With regard to hemodynamic findings, the patient's LV systolic and diastolic dysfunction explained his reduced cardiac index and elevated LV end-diastolic, pulmonary wedge, and pulmonary artery pressures, the latter probably exacerbated by concomitant lung disease (emphysema) documented on pulmonary biopsy. Various possibilities were considered to explain the absence of equalization of ventricular end-diastolic pressures in our patient, the most likely being volume depletion at the time of cardiac catheterization after six days of diuretic therapy. A bolus of additional fluid should be administered to confirm the presence of constriction, but this was not done as the patient had an episode of acute pulmonary edema in the context of hypertensive crisis the day before the hemodynamic study.

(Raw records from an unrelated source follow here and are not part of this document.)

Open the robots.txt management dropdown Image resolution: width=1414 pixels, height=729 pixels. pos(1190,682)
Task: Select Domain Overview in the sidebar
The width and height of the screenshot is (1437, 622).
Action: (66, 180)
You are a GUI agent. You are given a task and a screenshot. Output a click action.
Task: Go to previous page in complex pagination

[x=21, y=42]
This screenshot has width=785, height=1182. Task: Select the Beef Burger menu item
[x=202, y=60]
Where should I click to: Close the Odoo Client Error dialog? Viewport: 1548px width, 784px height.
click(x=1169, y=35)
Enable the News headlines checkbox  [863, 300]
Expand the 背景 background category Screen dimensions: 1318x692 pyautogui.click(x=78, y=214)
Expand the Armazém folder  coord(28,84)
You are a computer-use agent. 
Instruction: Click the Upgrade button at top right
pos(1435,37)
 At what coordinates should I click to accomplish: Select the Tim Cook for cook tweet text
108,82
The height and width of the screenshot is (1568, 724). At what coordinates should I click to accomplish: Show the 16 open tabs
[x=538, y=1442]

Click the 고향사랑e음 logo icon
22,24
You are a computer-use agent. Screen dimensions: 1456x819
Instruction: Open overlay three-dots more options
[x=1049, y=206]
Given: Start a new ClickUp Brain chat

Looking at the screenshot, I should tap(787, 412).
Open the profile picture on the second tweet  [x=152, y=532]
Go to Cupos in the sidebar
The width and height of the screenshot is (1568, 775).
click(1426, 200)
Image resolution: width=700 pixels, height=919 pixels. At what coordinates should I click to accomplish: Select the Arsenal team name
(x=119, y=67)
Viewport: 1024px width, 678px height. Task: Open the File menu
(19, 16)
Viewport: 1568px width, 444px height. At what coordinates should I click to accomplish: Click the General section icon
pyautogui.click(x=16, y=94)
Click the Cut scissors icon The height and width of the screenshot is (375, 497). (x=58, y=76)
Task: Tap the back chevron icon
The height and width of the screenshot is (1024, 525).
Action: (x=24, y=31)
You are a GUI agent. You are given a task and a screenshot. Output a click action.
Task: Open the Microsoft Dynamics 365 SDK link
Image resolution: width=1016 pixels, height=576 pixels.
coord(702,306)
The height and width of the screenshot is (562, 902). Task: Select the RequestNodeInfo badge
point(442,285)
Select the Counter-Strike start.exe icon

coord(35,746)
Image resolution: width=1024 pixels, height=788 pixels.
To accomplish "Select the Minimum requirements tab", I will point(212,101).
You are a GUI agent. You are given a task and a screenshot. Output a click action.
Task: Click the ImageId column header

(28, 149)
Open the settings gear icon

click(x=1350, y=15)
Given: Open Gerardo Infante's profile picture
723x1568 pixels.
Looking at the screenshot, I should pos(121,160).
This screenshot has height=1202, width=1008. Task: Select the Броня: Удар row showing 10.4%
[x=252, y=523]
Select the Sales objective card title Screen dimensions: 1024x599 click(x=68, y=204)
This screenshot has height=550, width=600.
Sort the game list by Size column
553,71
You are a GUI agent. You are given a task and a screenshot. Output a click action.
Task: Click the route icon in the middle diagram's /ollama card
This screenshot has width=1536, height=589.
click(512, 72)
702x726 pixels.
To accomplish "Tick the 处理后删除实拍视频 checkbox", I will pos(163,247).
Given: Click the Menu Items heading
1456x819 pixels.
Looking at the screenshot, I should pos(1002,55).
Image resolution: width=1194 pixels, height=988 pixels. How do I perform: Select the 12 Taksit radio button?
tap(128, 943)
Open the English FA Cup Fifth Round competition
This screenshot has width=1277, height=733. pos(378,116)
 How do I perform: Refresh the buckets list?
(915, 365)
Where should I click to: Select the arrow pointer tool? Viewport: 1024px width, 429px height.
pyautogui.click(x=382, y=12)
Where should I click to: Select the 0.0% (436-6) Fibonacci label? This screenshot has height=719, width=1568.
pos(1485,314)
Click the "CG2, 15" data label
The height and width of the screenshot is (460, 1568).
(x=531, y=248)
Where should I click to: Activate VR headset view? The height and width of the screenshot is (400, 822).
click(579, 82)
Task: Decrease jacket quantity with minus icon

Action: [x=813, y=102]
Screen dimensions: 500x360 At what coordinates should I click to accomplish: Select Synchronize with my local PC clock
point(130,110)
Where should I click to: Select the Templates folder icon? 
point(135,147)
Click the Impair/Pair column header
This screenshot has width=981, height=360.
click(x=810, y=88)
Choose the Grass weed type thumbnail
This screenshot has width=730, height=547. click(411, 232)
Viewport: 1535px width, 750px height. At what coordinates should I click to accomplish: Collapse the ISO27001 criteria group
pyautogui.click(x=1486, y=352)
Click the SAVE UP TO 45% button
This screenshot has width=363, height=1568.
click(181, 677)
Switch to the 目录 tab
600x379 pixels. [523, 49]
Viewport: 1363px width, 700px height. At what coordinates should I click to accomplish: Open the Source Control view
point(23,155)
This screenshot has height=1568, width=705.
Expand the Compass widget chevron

Although cardiovascular catheterization, which can identify the typical hemodynamic behavior of CP, is considered the gold standard diagnostic method, in a recent study using high-fidelity, micromanometer-tipped catheters to differentiate between CP and RCM, the predictive power of conventional CP criteria was only 75%. The same study found that a new criterion – the systolic area index (which assesses the change in ventricular pressure area during inspiration and expiration and considers a ratio of more than 1.1 to be indicative of enhanced ventricular interaction) – had 97% sensitivity and 100% predictive accuracy for identifying patients with surgically proven CP.8 However, while the use of micromanometers may confer greater accuracy in assessing intracavitary pressures, they do not appear preferable to new cardiac imaging modalities, which are easier, quicker, noninvasive and reliable, and should be used in the diagnosis of doubtful cases of constrictive pericarditis.

The authors have no conflicts of interest to declare.